The result was a refugee flow that soon resembled a map from World War II: wide arrows swooping from the Middle East into the “soft underbelly” of Europe. And once again, the objective was Berlin.
The search for home
Germany’s role in the crisis is a redemption story. It is, after all, Europe’s dark 20th century history that deepens the anguish in the images emerging from the current migration–desperate civilians facing armed guards across barbed wire, families being separated in the scramble to board trains to a destination they do not know. But this time the journey is one of hope. “I know how the refugee feels,” says Hamidullah Arman, an Afghan who received asylum in Berlin. “But Germany is a lovely country. It’s doing a lot.”
One thing Germany is doing, however, is sorting refugees from mere migrants, a process that the U.N.’s Guterres calls inherently unfair. The reality is that refugees are now generated by more than just war. “There are a number of megatrends overlapping each other and affecting each other,” he says, naming climate change, water scarcity and overpopulation as examples. “And the truth is, these factors are creating more and more situations where life is unsustainable for people in some communities, forcing them to move. They are forced to flee, but they are not covered by the legal status of the ’51 convention. There is a protection gap.”
In human terms, that means perhaps half the people climbing off trains in Leipzig will in a few weeks be quietly placed on flights back to Tirana or Karachi, their applications for asylum quickly closed. And even those likeliest to be offered new lives in Europe face excruciating delays. “There are people like me who come here and are totally lost,” says Muhammad Haj Ali, 26, a Syrian waiting since Nov. 2014 for asylum approval in Germany. “After a while, you stop missing anyone or anything. You’re breathing, the days continue, but that’s it. I don’t have hope anymore. The truth is, when you have hope, you hurt.”
Yet people seem unable to help themselves. In a worldwide poll, Gallup determined that 13% of Earth’s residents would like to move to another country–perhaps 700 million people. The No. 1 destination would be the U.S., which might swell by 150 million if its borders came down.

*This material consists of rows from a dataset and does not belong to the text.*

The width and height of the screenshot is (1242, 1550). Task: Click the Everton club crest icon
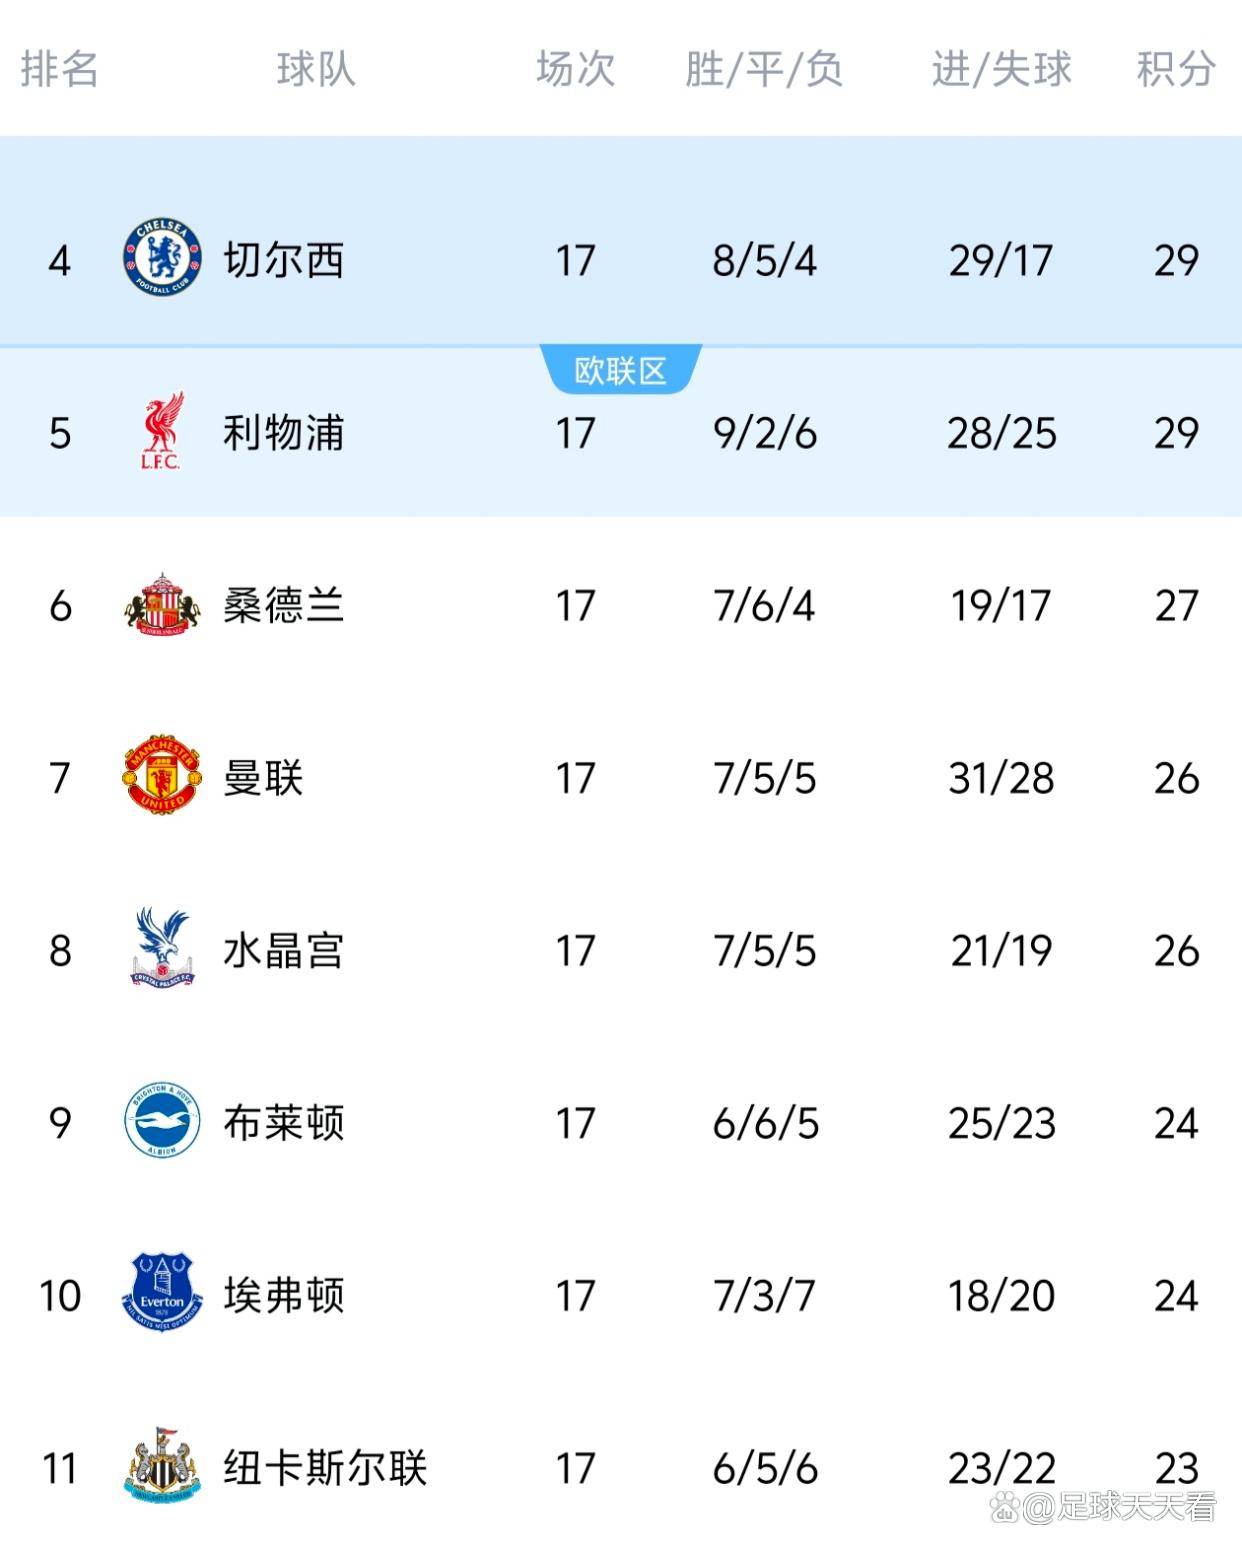point(161,1294)
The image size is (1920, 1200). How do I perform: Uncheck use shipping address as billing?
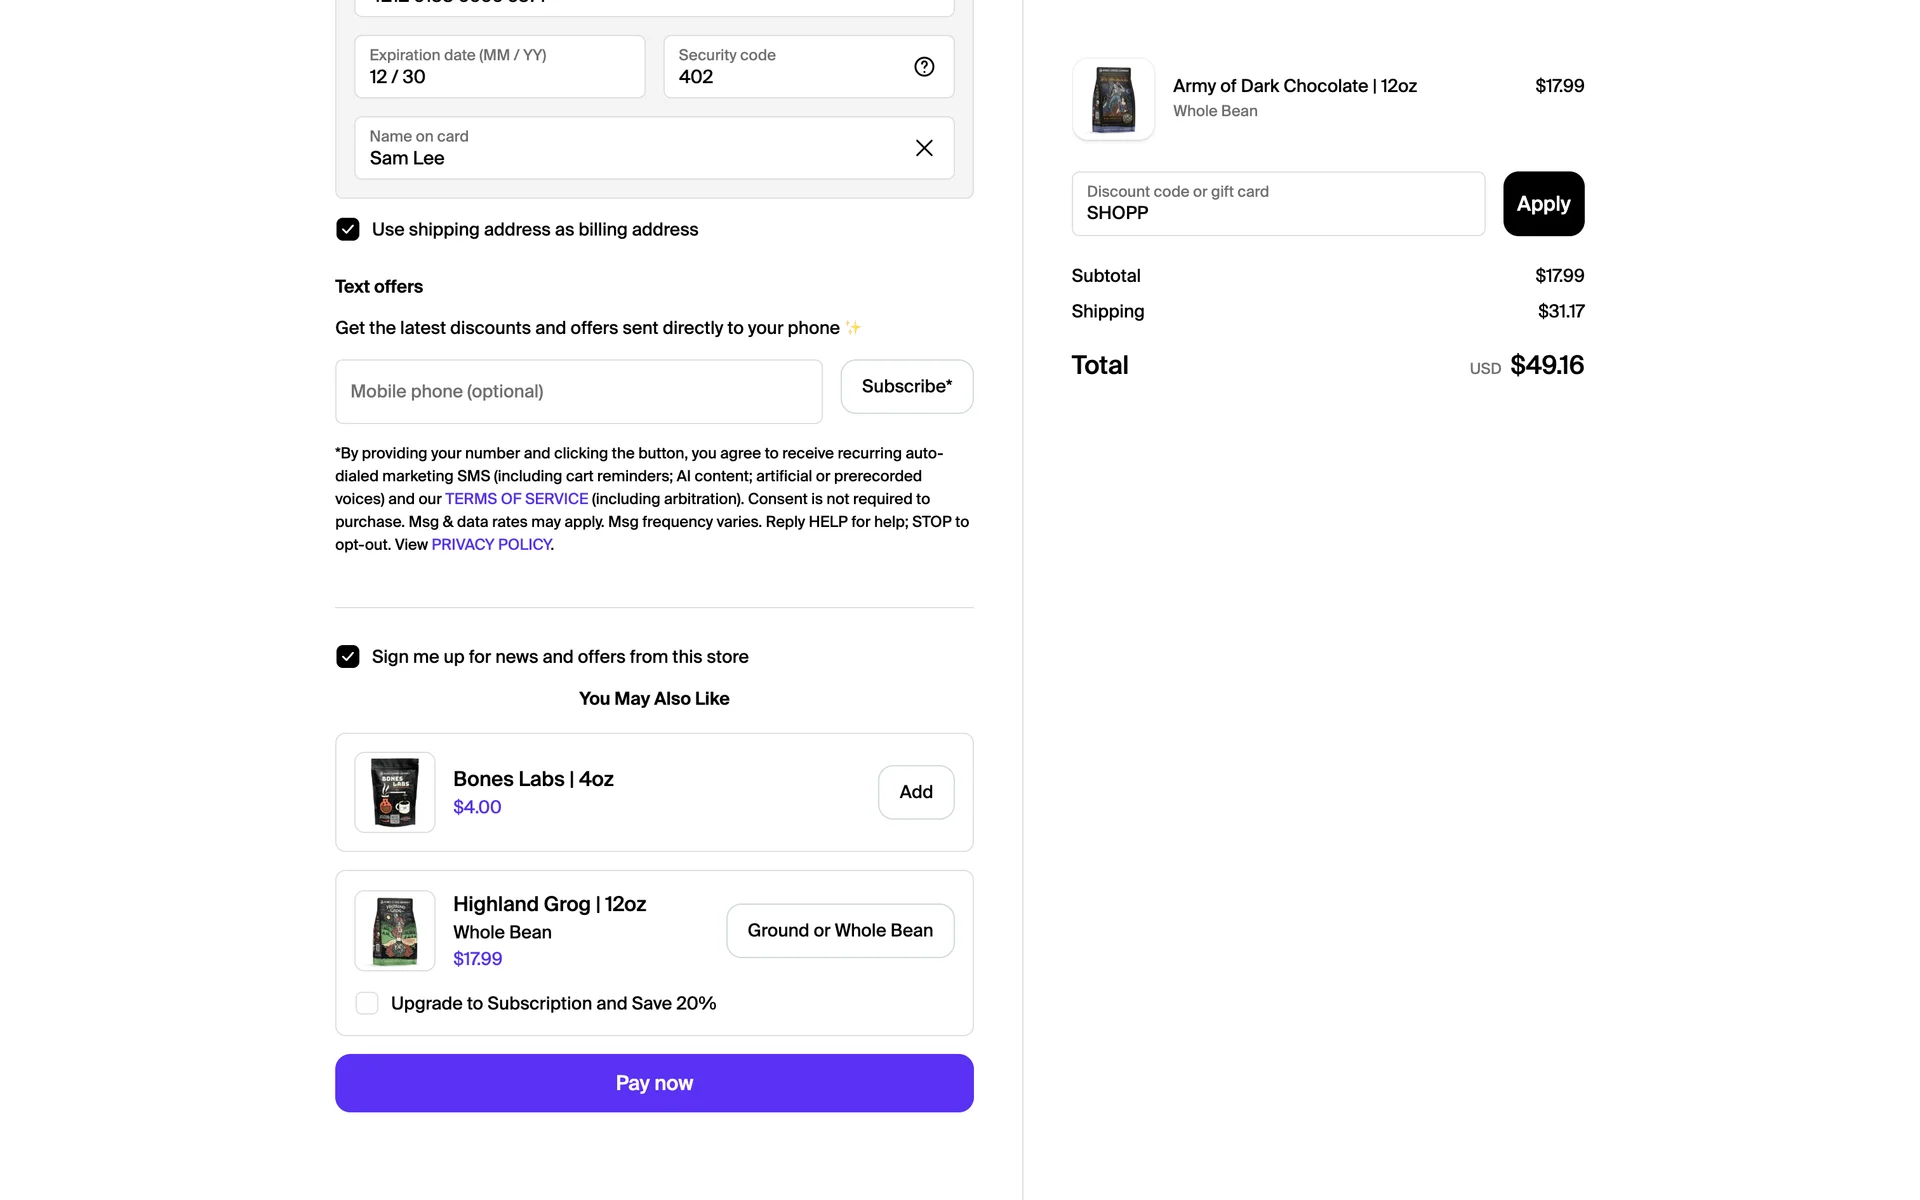[348, 229]

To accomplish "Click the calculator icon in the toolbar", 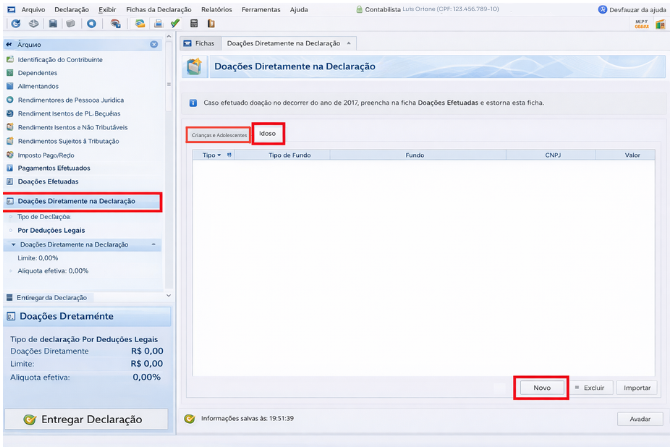I will [193, 23].
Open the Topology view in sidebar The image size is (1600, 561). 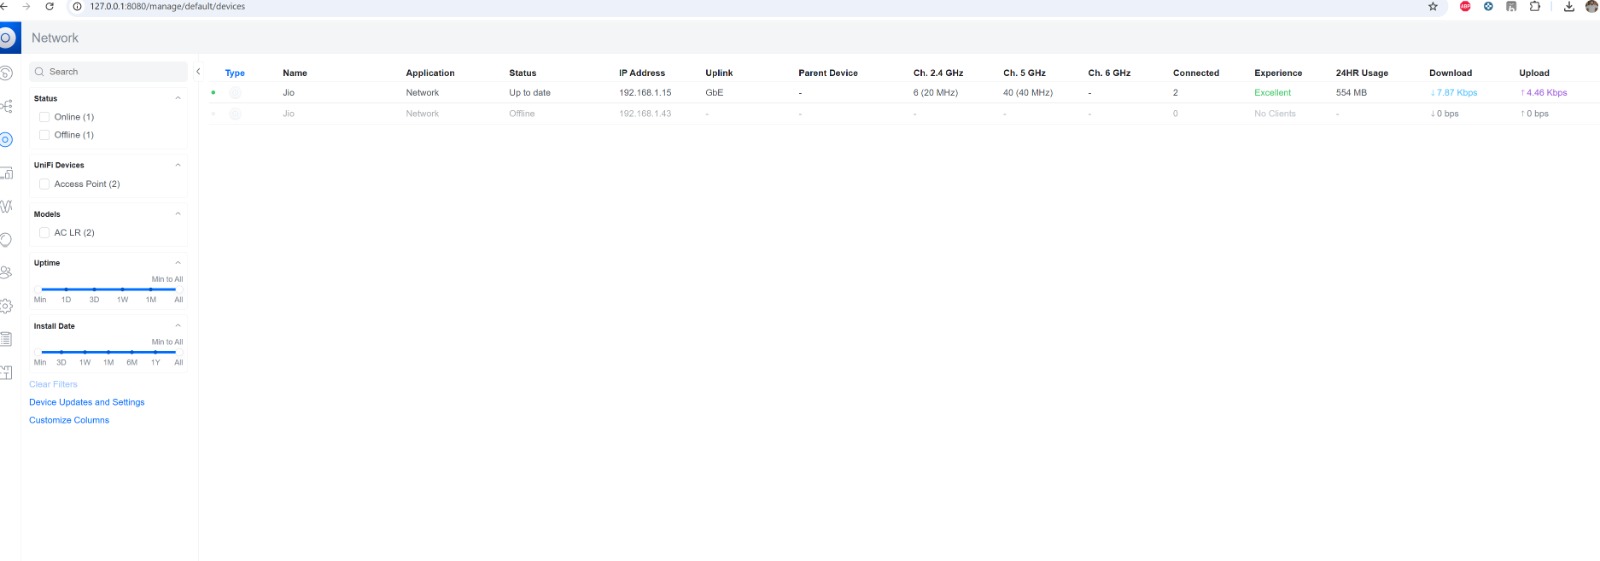[x=6, y=106]
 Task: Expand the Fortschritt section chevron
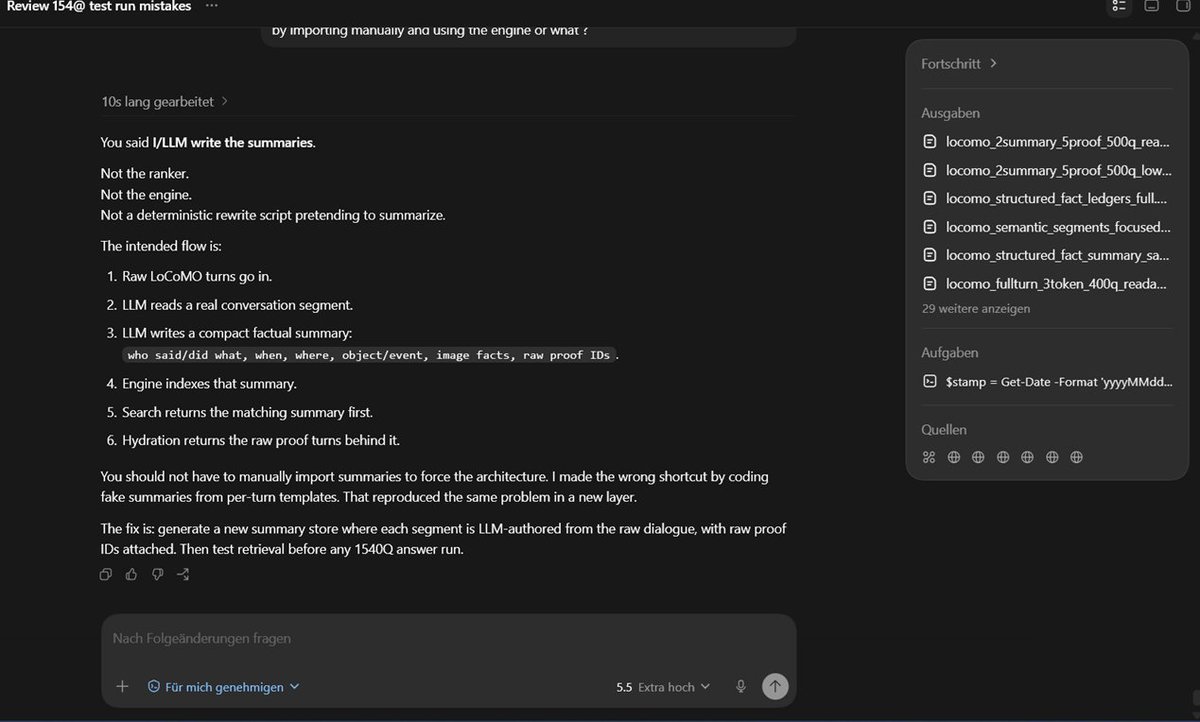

Compare that with the number of additional refugees–15,000 next year, to bring a sum total of 85,000 for 2016–the Obama Administration has vowed to accept next year, and the limits of compassion, coupled with wariness of Muslims, comes into remorseless focus, even in an immigrant nation. “The U.S. has been really bad,” says Yaghmaian, who himself emigrated from Iran, after years in Turkey, and gathered a lesson in his travels. He remembers visiting Istanbul apartments shared by 40 migrants, all waiting to push westward. But that memory is balanced by the knowledge that his own brother, who has a green card for America, “the greatest country in the world,” chooses to live in Iran, having left once already.
“Home is valuable,” Yaghmaian says. “Home is precious. The smell of home matters a lot.” Leaving it is hard, even for those who know where their journey will end.